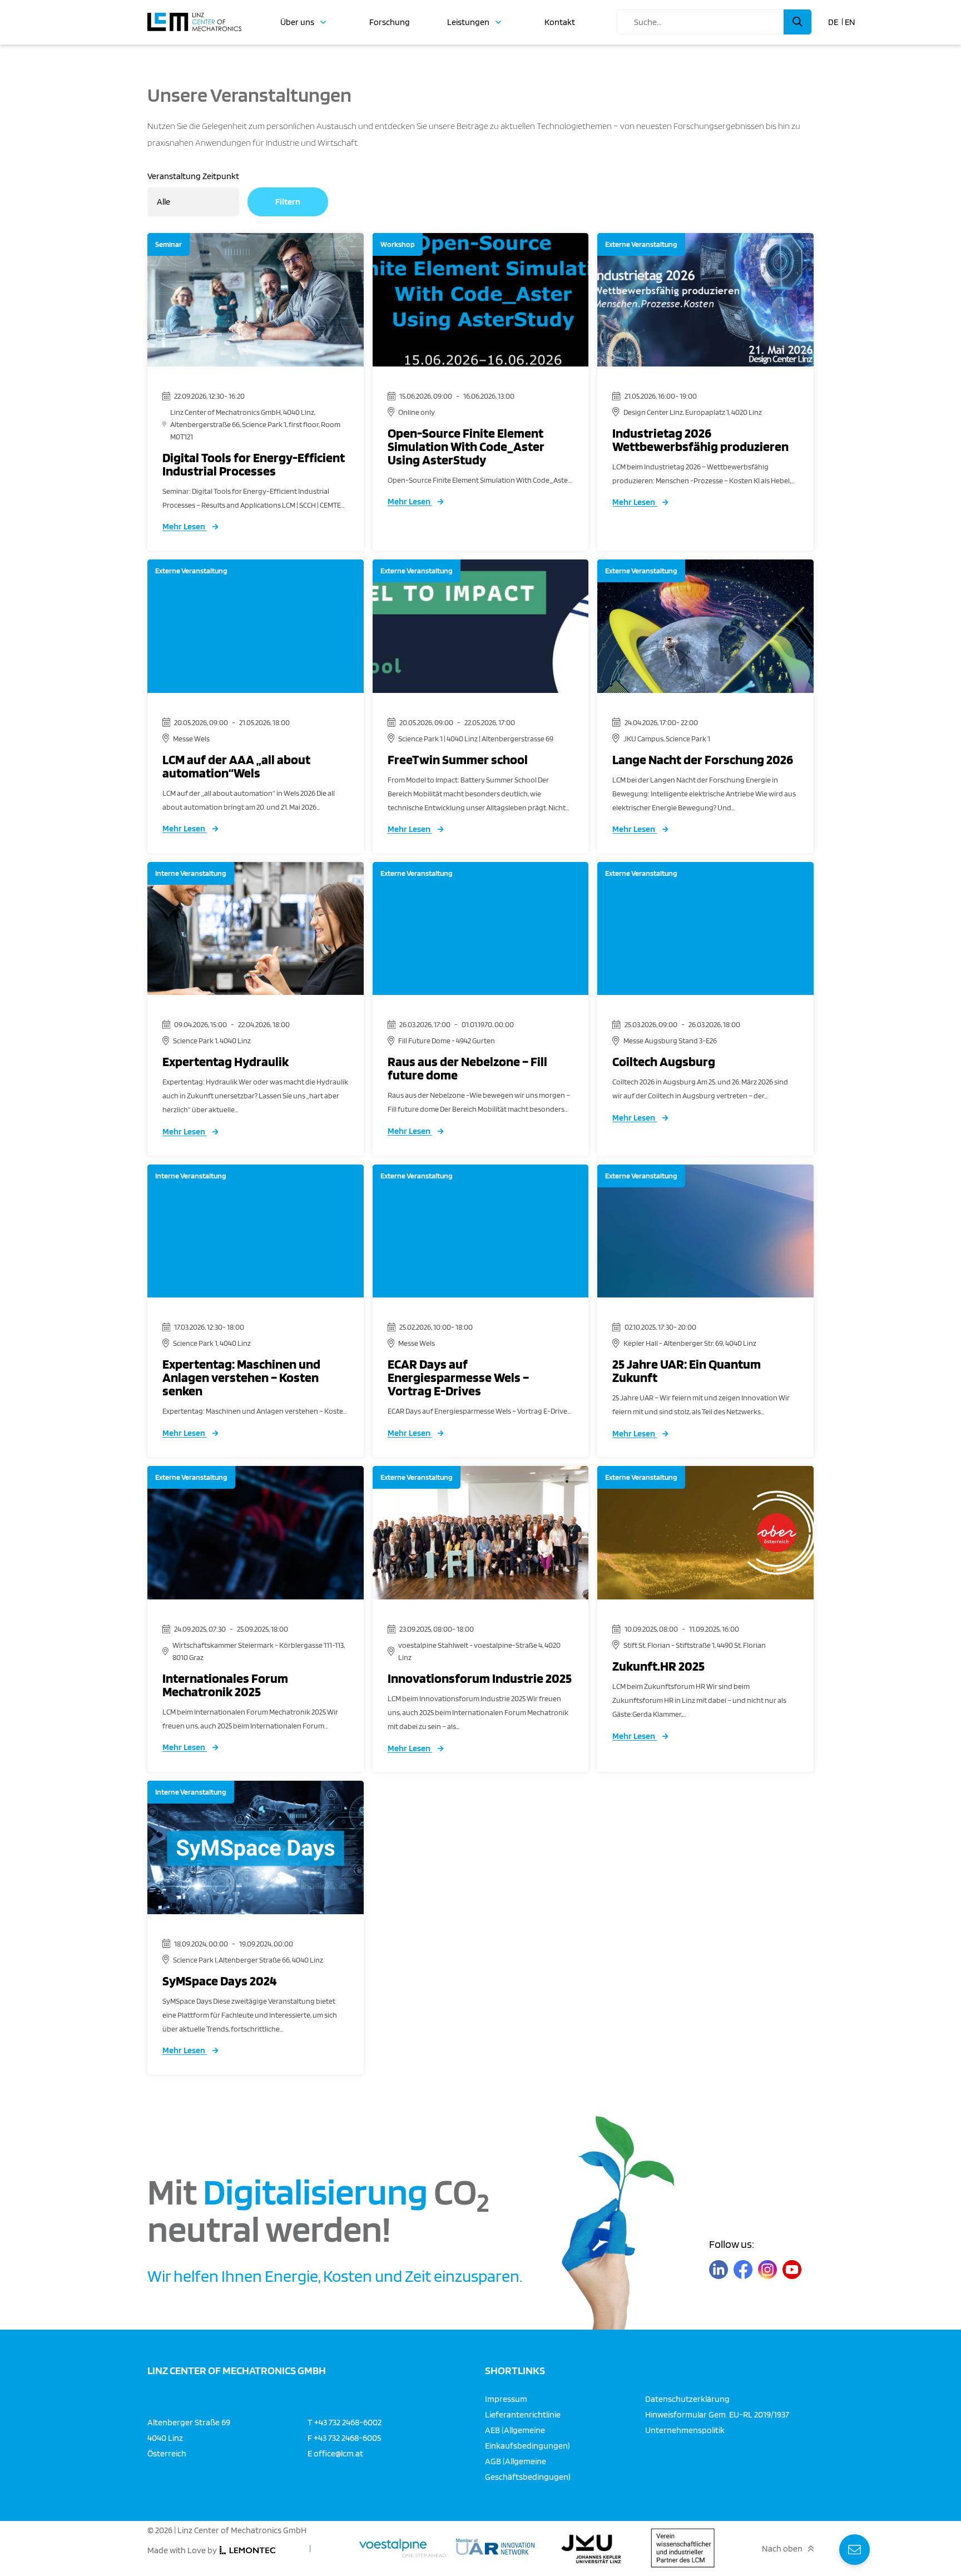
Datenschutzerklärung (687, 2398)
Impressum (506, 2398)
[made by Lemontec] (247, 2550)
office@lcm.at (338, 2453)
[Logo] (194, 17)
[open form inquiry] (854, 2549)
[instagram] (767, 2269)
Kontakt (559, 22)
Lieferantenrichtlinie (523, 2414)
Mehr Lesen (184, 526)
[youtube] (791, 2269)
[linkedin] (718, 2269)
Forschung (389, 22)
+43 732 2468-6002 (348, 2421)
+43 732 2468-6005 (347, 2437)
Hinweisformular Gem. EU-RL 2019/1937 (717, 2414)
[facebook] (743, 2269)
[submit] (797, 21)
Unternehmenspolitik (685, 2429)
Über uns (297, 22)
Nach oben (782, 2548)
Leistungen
#####
Problem details
Reproduce all the data as it stands. The pictures are not part of the copy.

Reply to the task
Datenschutzerklärung (687, 2398)
Impressum (506, 2398)
[made by Lemontec] (247, 2550)
office@lcm.at (338, 2453)
[Logo] (194, 17)
[open form inquiry] (854, 2549)
[instagram] (767, 2269)
Kontakt (559, 22)
Lieferantenrichtlinie (523, 2414)
Mehr Lesen (184, 526)
[youtube] (791, 2269)
[linkedin] (718, 2269)
Forschung (389, 22)
+43 732 2468-6002 (348, 2421)
+43 732 2468-6005 (347, 2437)
Hinweisformular Gem. EU-RL 2019/1937 (717, 2414)
[facebook] (743, 2269)
[submit] (797, 21)
Unternehmenspolitik (685, 2429)
Über uns (297, 22)
Nach oben (782, 2548)
Leistungen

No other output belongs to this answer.